Writing code is the easiest part of the process (relatively speaking). Figuring out the requirements, working with stakeholders to drive consensus, and understanding user needs is the bulk of the work.

LLMs will certainly lower the entry barriers for new programmers, and might also create a new solopreneur economy because of it. Now non-technical people with ideas can start prototyping and raise money, but would soon need engineers to grow the product.


That doesn't completely explain it. There are tons of open source projects with countless feature requests just begging for someone to implement them. There's not really any research to do. Often the feature being requested is ridiculously simple but difficult to implement.


I think this is a good point to consider.

Let's imagine an inexperienced developer comes across a problem in an open source library, that has an existing issue raised in GitHub.

Are tools like Copilot and ChatGPT good enough to walk them through setting up the dev environment, fixing code and testing the fix. Maybe, but not without many prompts from the dev.

But how is that different from someone StackOverflowing their way through the problem.


Often it's not about "just" adding the feature, but evaluating if it makes sense, how it _should_ be implemented and if it should be part of some different feature. Just hacking something in is usually not the complicated part.


I think we need to consider that sometimes a feature is not implemented or a PR is not merged also because any code added needs to be maintained.

So even if there are a lot of feature requests that does not mean that the maintainer wants to just implement them in any fast way because that is code/feature that needs maintenance further down.


Technology spreads slowly. google docs is an instant 50x productivity increase for any legal process and yet a few years ago I saw an advocate's mind blown by a simple demonstration of simultaneous editing from two people in the same affidavit.

For him, the norm is still to redline a document on paper, and have his secretary add those changes to the original digital document and have that sent over to the opposing team for the same treatment.

I don't have strong opinions about LLMs' coding ability (though compared to the other comments so far I am more on the "LLMs are pretty good at creating software from natural language descriptions" side) but even assuming that LLMs can give programmers a 50x productivity increase, I'd assume it would take 10-50 years for industry and processes to evolve to take advantage of that increase.
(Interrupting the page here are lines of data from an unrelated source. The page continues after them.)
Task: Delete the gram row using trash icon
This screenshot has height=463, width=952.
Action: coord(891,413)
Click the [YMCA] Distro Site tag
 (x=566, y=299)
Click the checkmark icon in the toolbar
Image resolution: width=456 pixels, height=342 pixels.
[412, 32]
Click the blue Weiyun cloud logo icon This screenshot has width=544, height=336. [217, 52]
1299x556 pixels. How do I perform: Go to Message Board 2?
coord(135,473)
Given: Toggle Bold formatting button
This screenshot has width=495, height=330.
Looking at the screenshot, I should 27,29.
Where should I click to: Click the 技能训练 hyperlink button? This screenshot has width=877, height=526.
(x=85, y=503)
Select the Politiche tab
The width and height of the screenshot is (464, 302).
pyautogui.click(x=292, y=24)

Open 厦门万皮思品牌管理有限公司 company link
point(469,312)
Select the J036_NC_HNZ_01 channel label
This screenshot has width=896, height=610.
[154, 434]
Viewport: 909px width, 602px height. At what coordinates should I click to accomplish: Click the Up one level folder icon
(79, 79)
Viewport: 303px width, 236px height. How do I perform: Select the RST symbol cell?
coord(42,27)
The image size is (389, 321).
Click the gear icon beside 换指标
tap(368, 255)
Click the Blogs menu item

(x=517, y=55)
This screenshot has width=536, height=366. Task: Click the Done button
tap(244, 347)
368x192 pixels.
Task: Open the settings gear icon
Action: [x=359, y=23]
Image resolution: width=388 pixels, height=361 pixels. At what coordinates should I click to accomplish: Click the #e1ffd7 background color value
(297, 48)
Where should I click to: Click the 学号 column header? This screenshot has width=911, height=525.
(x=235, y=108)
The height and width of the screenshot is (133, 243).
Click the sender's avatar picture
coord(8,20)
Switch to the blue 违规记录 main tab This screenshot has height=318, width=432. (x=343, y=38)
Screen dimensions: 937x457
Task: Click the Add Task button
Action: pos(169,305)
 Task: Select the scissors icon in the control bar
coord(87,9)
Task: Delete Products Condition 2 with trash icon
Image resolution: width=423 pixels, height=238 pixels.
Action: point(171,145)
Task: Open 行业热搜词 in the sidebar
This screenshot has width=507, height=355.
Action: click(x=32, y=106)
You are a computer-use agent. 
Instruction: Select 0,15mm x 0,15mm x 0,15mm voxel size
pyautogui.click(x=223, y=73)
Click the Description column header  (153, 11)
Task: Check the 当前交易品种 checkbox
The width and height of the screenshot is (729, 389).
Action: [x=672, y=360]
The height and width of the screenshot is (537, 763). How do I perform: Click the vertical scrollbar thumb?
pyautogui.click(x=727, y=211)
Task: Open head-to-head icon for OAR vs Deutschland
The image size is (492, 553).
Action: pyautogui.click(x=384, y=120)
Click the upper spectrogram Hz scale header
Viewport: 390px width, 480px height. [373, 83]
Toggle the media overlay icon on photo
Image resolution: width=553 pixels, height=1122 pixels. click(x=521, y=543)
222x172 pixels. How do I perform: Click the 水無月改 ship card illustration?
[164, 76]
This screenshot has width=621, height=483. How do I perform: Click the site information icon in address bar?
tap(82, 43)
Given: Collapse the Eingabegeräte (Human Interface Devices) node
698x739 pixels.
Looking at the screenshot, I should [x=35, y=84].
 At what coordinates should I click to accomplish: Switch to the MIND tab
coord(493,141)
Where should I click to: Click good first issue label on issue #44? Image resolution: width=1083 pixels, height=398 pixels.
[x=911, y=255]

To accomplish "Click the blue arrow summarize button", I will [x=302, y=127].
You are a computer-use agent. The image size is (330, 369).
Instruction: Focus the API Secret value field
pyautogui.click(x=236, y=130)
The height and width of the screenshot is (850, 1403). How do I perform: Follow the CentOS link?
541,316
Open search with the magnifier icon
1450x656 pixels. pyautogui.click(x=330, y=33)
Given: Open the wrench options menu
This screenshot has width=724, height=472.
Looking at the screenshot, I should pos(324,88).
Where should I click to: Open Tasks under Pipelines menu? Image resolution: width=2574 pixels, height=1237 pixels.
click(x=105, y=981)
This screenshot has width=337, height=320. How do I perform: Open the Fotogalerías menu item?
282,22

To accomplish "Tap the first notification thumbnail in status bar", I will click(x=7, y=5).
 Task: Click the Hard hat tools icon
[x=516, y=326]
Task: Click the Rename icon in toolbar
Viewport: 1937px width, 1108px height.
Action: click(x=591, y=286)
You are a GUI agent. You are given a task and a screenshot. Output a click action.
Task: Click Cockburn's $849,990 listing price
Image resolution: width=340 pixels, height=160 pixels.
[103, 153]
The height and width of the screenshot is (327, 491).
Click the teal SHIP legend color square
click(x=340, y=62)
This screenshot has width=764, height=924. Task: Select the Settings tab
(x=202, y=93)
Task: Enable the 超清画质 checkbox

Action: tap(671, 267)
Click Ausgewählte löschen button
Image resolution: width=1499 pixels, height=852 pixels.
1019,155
My lawyer says his office runs on Microsoft 365. Is Google Docs really 50x over that? I don't even see how it's 50x over LibreOffice and a shared drive.


I think the "50x" is a little bit of a random number.

If you are already writing good code it might be hard to get any great improvement. If you are a beginner without much training /experience it might not be hard to see orders of magnitude improvement.

It might take some time though. When I have spoken to non coding people they seem to look at me like I am talking about flying to the moon. If computers are ever considered general tools and the general public every moves more towards more DIY and small business there might be more of an uptake.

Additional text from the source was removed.